The use of master curve method for statistical re-evaluation of surveillance test data for WWER-1000 reactor pressure vessels

The surveillance fracture toughness test data for WWER-1000 reactor pressure vessel materials from Ukrainian nuclear power plants were re-evaluated using the Master curve methodology. It has been shown that experimental temperature dependence of fracture toughness parameters and a scatter of K_Jc values are in a good agreement with a Master curve shape and 5 and 95% tolerance bounds for materials in unirradiated condition and after neutron irradiation up to fluence 41. 2·10²² n/m² (E > 0.5 MeV). For the Khmelnitsky nuclear power plant unit 1 reactor pressure vessel an analysis has shown that normative approach PNAé G-7-002-86 underestimates essentially the measured fracture toughness of unirradiated weld metal. The reference temperature T₀ calculated according to the Master curve method was compared with a critical brittleness temperature T_K0 for reactor pressure vessel materials in unirradiated condition.

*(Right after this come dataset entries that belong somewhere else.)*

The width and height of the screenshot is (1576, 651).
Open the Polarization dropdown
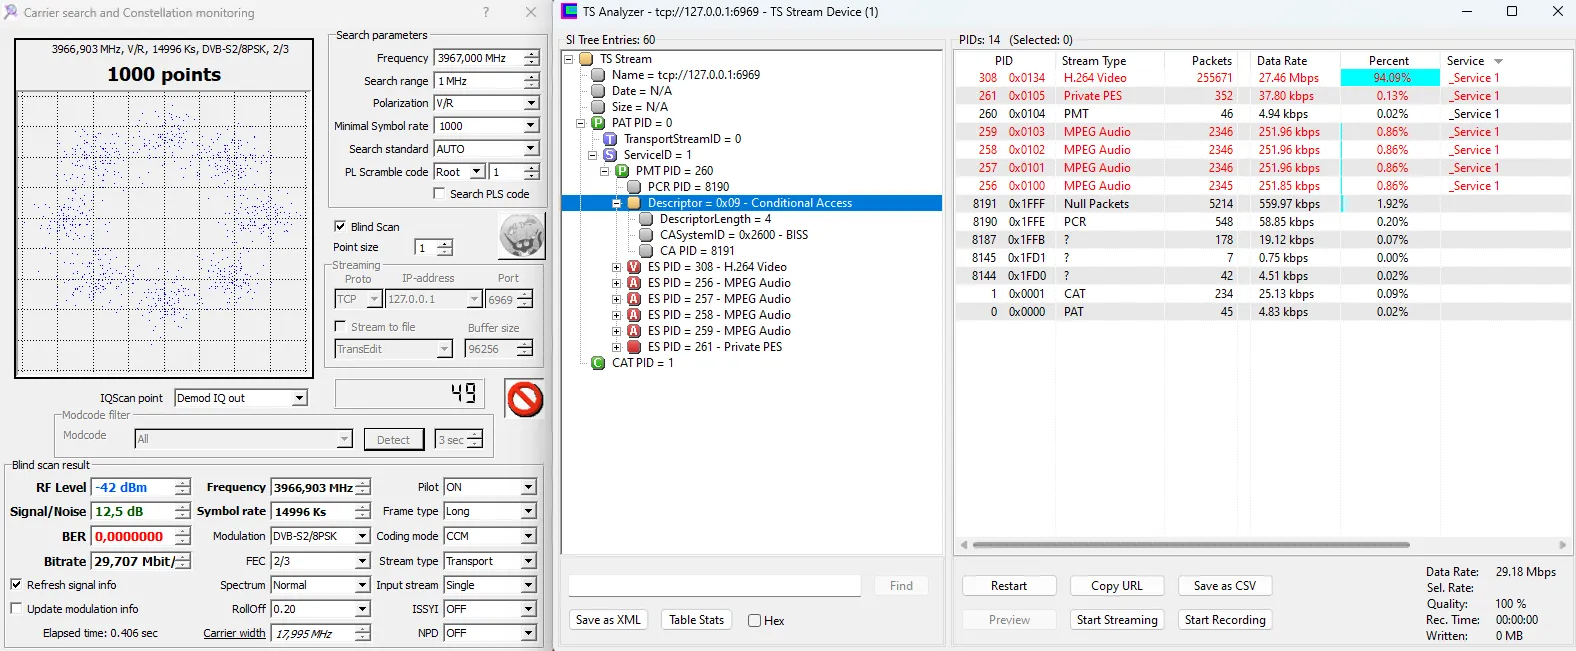[x=531, y=103]
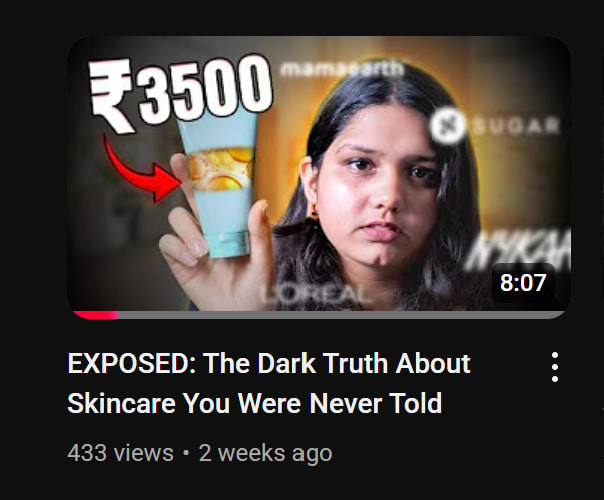The image size is (604, 500).
Task: Click the round SUGAR brand logo icon
Action: [x=446, y=125]
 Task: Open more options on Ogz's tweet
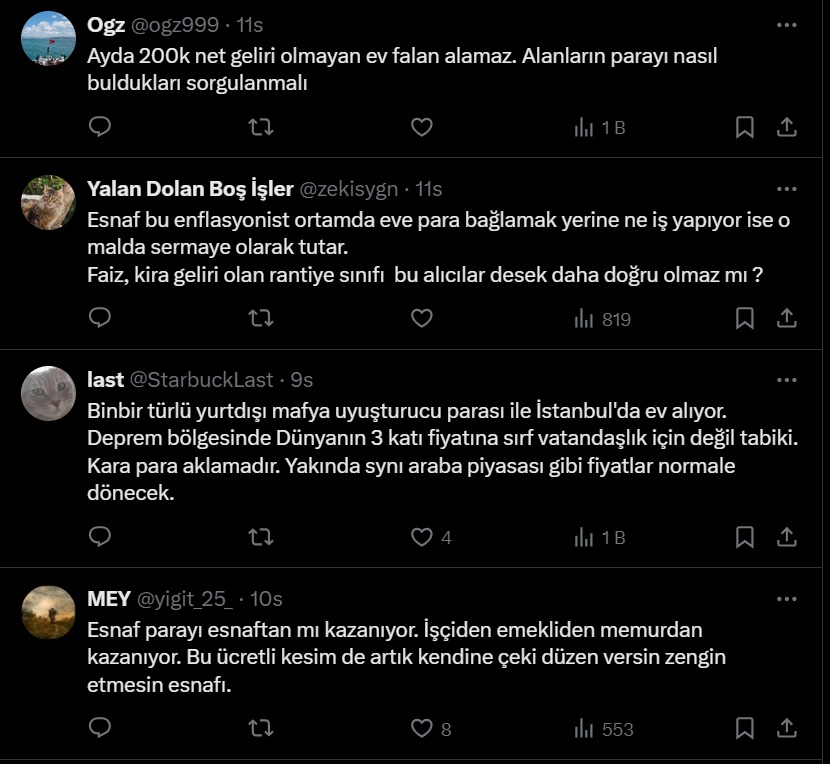(787, 24)
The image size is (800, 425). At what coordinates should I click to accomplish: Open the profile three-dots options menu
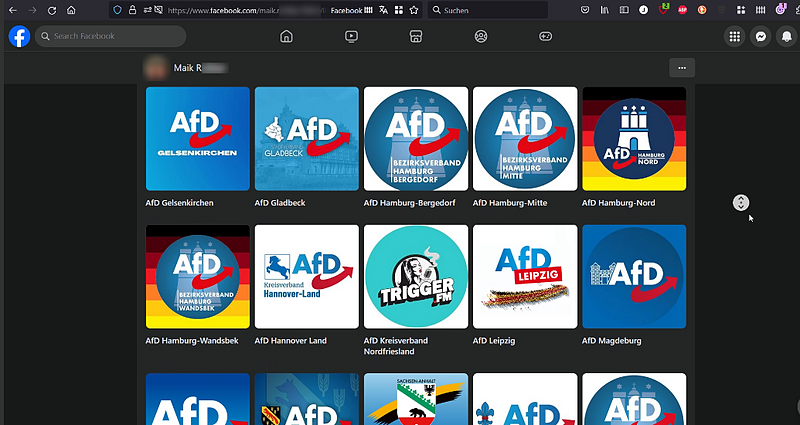(682, 68)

It has been found that temperature T₀ is much lower than T_K0 . Furthermore a difference between T₀ and T_K0 values varies essentially from one material to another. A correlation between temperatures T_{28 J} defined from Charpy energy curve and T₀ values calculated from precracked Charpy specimens test was obtained. The analysis has shown that the results based on precracked Charpy specimens can provide nonconservative assessment of fracture toughness for WWER-1000 reactor pressure vessel materials.